I was already broken. I broke that night after Ted married my mother and would use their bed in the dead of night to molest me. I was thirteen when it first happened and it continued for three years. Before they got married he’d look at me and I knew something would happen one day. Then he came with his threats and I was helpless.

As the years went by it became evident something was wrong with me. On the face of it I had what looked like anorexia, but beneath that was just the symptoms of what was really going on. Then when I got pregnant I started to eat again, not knowing why. Everyone thought I was okay, until I wasn’t.

Dad was the first to know about my pregnancy. I fainted at school and was rushed into the ER when they couldn’t wake me. My blood pressure was too low. When the doctors couldn’t reach Mom they called my father instead and told him the news.

I told him what Ted had been doing to me and he didn’t believe me.

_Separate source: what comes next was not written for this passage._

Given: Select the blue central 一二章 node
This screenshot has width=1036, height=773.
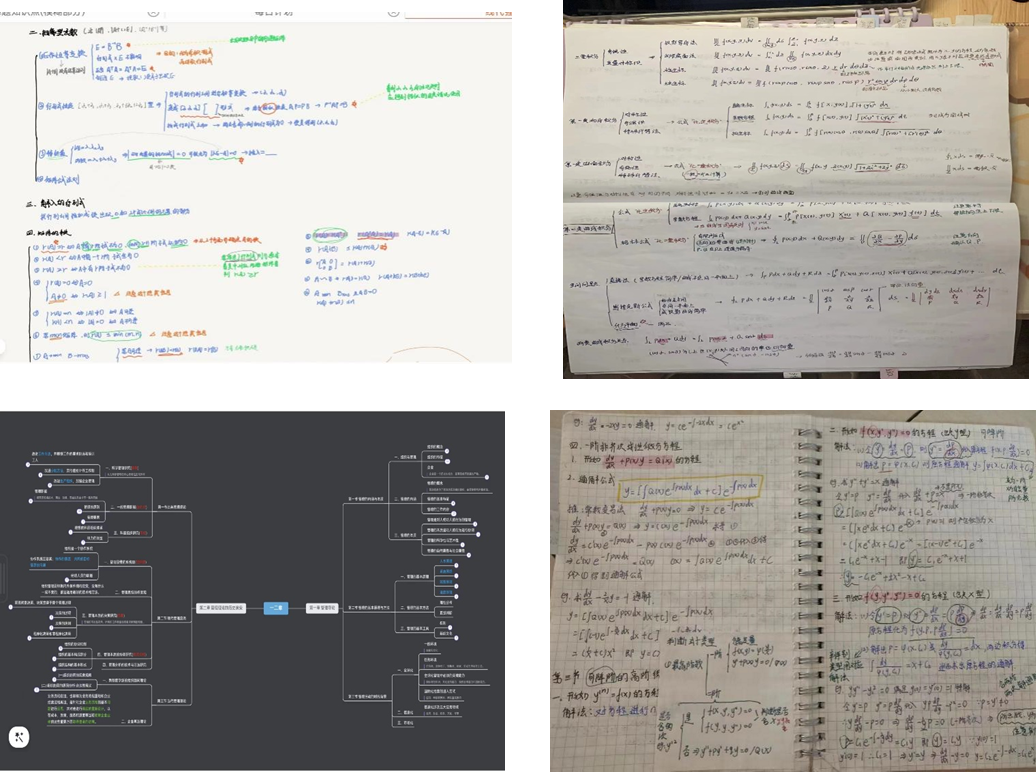Looking at the screenshot, I should (x=277, y=607).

He then told Mom and I know she would have known straightaway whose baby it was. She acted like she didn’t believe me either. A week later she killed herself after she and Ted had the worst argument ever and left me that note I’ll never forget.

In the end we all ended up with nothing and Ted’s threats he used to control me over the years meant nothing. I was the one who got hurt in the end. He fucked up my life and my mother died hating me with her last breath.

Eric taps my hand, cutting into my thoughts.

“You all right?” he asks.

“Yeah.”

“We’re here,” he announces and I gear myself up for disaster.